Pain in infants who are younger than 2 months during suprapubic aspiration and transurethral bladder catheterization: a randomized, controlled study

Eran Kozer, Ehud Rosenbloom, Dorit Goldman, Gila Lavy, Noa Rosenfeld, Michael Goldman
Pediatrics 2006, 118 (1): e51-6

OBJECTIVE: Proper diagnosis of urinary tract infections depends on obtaining an uncontaminated urine sample for culture. Suprapubic aspiration and transurethral catheterization are the 2 recommended procedures for obtaining specimens for urine culture from young infants. The objective of the current study was to compare the pain that is experienced during these 2 procedures when performed in young infants.

METHODS: A prospective, single-blind, randomized, controlled study was conducted at a university-affiliated hospital in Israel. Institutional Research Ethics Board approved the study. Infants who were 0 to 2 months of age and presented to the emergency department with fever and therefore required urine collection for culture were randomly assigned evenly into 2 sample collection groups: suprapubic aspiration or transurethral catheterization. Patients were excluded when they were born prematurely or had had a previous sepsis workup or other painful procedures or an anomaly of the urogenital system or abdominal wall. Eutectic mixture of local anesthetic cream that contained lidocaine and prilocaine was applied 1 hour before the procedure. The urethra was catheterized using a 5-Fr latex-free feeding tube that was lubricated with sterile water-soluble jelly that contained 2% lidocaine hydrochloride. Pediatric residents who were experienced with the procedures performed both suprapubic aspiration and transurethral catheterization. The parents were instructed to use any comfort strategies that they wished, including verbal or physical comforting and pacifiers. Pain during collection was assessed on a 100-mm visual analog scale by a nurse and a parent. In addition, the infant's upper part of the body was videotaped during the procedure. An investigator, who was blinded to the procedure, assigned a point score according to the Douleur Aigue du Nouveaune neonatal acute pain scale. For ensuring a successful blinding process, the following steps were taken. First, camera recording started 30 seconds before the procedure to prevent the possibility of distinguishing between the procedures on the basis of their duration. Second, the physician and the nurse were asked not to speak during the procedure to avoid revealing the nature of the procedure. Third, the person who videotaped the procedure watched the tape before it was analyzed to ensure the impossibility of identifying the procedure from the tape. The Student's t test was used to compare the groups. The primary outcome was the mean Douleur Aigue du Nouveaune score. Secondary outcomes were the mean visual analogue scale for pain as estimated by the parents and by the nurse. We estimated that 25 patients would be needed in each group to detect a difference in the mean Douleur Aigue du Nouveaune score of at least 2 points with a power of 80% and alpha of .05.

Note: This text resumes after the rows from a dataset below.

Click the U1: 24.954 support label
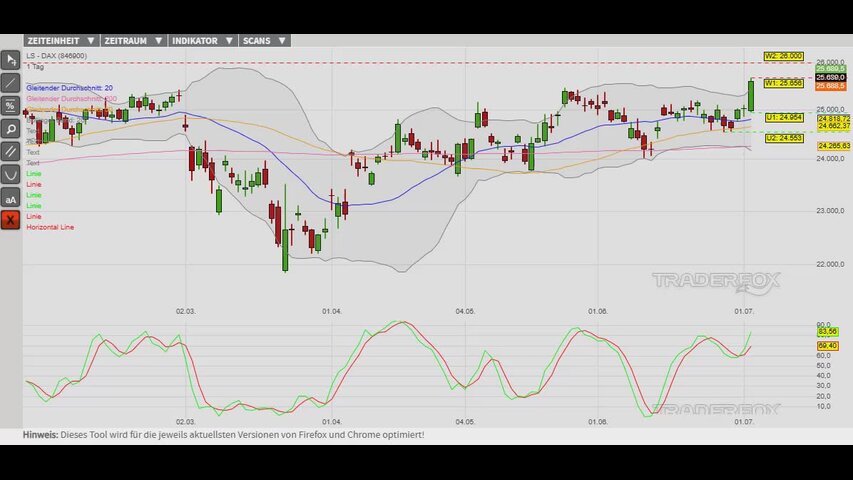Image resolution: width=853 pixels, height=480 pixels. (x=784, y=118)
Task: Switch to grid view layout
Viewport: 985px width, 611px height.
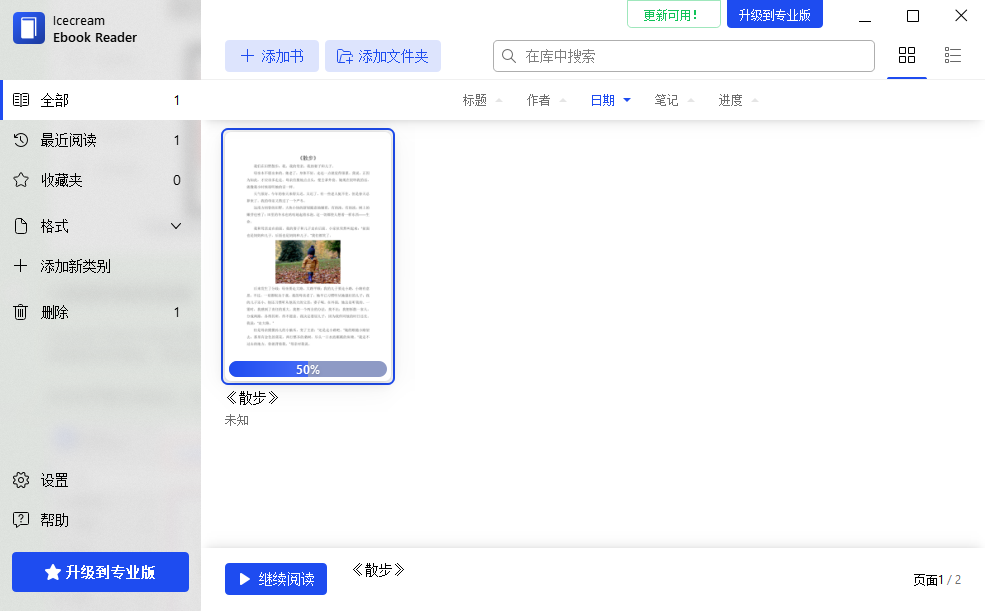Action: [x=907, y=56]
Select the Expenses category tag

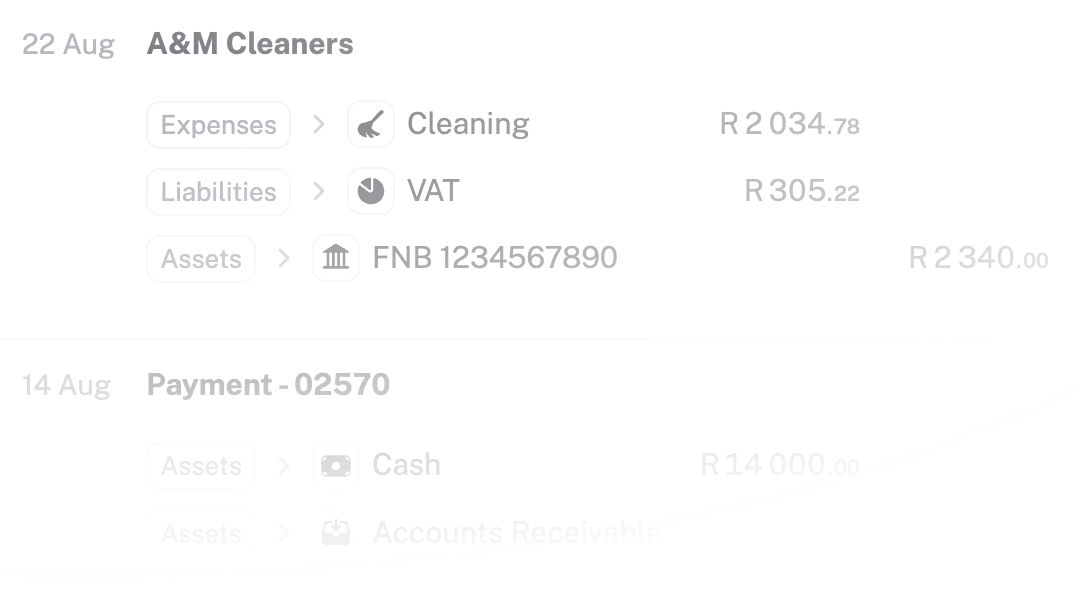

RESULTS: The study was conducted between April 1, 2004, and April 30, 2005. Fifty-eight infants were recruited; 29 were randomly assigned to suprapubic aspiration, and 29 were randomly assigned to transurethral catheterization. Seven infants were excluded because of consent withdrawal (3 patients), because of technical difficulties during videotaping (3 patients), or because the child voided during the procedure (1 patient). Twenty-seven infants in the suprapubic aspiration group and 24 in the transurethral catheterization group completed the study. All male infants were circumcised. An adequate urine sample was obtained in 18 (66%) of 27 patients in the suprapubic aspiration group and in 20 (83.3%) of 24 in the transurethral catheterization group. The mean Douleur Aigue du Nouveaune score was significantly higher in patients who were randomly assigned to suprapubic aspiration compared with patients who were randomly assigned to transurethral catheterization (7 and 4.5, respectively). The differences in Douleur Aigue du Nouveaune score also were significant in a subgroup analysis of boys and girls. Mean visual analogue scale scores by parents was higher in the suprapubic aspiration group compared with transurethral catheterization (63 +/- 27 mm vs 46 +/- 26, respectively). Similarly, mean visual analogue scale scores by nurses was higher in the suprapubic aspiration group compared with transurethral catheterization (3 +/- 18 mm vs 43 +/- 25 mm, respectively).

CONCLUSIONS: In infants who are younger 2 months, suprapubic aspiration is more painful than transurethral catheterization. Health professionals should consider these differences when choosing a method for obtaining a urine sample from young infants.